Fire Buffs promote the general welfare of the fire and rescue service and protect its heritage and history. Famous Fire Buffs through the years include New York Fire Surgeon Harry Archer, Boston Pops Conductor Arthur Fiedler, New York Mayor Fiorello LaGuardia and - legend has it - President George Washington.

Saturday, September 24, 2016

CIRCUS FIRE, HARTFORD




On July 6, 1944,  a
 circus tent burst into flames during a matinee performance in Hartford, Connecticut, ultimately claiming 168 lives - many of them children.

Sad-faced clown EMMETT KELLY, mourning "the little children who have for so many years give me my living," carried out their bodies from the ruins.

Some were trampled in the rush to escape rapidly moving flames, including a girl whose identity was a mystery for decades.

Police called her "Little Miss 1565" - for her morgue number.

In 1991, investigators said they determined her name was 
 Eleanor Cook, age 8, who was partial to hair ribbons, cats and dresses.
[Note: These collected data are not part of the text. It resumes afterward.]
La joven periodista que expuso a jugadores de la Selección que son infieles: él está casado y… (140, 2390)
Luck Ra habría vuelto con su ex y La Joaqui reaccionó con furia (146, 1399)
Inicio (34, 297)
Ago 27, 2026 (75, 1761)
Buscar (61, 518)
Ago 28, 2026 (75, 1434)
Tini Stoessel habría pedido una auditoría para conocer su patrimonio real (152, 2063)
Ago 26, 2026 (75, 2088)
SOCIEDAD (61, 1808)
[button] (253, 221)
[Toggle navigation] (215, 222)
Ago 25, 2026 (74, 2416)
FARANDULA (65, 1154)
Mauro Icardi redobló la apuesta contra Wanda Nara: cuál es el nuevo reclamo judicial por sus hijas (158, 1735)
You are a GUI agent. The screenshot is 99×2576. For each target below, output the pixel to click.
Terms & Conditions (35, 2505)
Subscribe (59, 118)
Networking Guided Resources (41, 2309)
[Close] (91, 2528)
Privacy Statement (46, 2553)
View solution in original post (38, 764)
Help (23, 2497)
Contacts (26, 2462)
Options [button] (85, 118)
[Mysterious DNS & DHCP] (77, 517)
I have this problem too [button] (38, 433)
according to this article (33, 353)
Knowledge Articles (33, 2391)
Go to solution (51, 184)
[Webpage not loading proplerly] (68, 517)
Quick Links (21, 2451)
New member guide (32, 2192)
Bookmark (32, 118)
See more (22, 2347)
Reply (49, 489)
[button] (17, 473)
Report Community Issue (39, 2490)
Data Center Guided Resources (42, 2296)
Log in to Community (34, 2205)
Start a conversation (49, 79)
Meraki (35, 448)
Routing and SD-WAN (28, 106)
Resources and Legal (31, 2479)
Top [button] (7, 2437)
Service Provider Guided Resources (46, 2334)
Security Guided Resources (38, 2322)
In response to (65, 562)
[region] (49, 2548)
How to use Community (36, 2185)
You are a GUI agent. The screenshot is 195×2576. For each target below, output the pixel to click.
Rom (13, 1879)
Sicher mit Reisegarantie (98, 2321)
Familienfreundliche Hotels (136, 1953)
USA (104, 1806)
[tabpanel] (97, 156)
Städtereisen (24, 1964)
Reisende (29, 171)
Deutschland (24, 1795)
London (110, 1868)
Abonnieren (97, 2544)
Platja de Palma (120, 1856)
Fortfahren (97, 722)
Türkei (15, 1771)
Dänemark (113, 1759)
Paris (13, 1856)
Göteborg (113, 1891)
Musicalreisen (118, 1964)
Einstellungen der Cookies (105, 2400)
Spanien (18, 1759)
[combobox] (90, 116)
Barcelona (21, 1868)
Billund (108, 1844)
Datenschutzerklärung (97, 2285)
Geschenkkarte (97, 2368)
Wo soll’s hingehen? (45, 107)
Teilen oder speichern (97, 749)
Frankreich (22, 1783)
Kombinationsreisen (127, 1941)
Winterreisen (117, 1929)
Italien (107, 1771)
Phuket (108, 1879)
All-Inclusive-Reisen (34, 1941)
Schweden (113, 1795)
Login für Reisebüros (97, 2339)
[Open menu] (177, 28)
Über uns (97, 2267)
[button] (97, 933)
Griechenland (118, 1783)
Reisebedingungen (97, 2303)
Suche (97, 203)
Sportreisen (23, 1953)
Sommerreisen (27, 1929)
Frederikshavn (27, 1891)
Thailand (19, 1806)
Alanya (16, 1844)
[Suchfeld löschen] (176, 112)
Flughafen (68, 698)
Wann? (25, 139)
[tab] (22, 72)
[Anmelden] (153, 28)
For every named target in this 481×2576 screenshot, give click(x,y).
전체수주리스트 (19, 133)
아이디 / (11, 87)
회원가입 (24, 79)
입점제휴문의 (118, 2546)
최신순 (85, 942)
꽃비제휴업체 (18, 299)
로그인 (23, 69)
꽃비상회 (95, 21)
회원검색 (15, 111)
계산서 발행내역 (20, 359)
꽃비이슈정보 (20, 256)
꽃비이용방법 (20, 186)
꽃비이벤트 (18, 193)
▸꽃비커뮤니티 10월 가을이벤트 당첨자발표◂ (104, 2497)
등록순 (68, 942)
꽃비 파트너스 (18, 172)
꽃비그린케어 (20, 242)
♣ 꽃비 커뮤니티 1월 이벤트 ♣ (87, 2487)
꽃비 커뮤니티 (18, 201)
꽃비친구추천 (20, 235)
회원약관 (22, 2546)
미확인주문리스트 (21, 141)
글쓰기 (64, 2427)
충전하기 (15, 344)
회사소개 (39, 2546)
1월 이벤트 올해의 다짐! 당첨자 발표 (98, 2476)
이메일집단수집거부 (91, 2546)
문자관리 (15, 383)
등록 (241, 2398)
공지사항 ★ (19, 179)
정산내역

HARTFORD, Conn., July 7 (United Press) - Five officials of the Ringling Brothers and Barnum and Bailey circus were charged with manslaughter today while state, county, and municipal authorities pushed a searching investigation into the disaster of fire and panic under the big top in which 139 persons, 80 of them children, died.

While authorities questioned through the night canvas-men, performers, roustabouts, and members of yesterday's matinee audience of 10,000 that saw an acre and more of canvas dissolve into flame above its head, 20 or more of the 214 injured crowding all local hospitals were in dying condition and it was feared that the ultimate death toll would reach 150.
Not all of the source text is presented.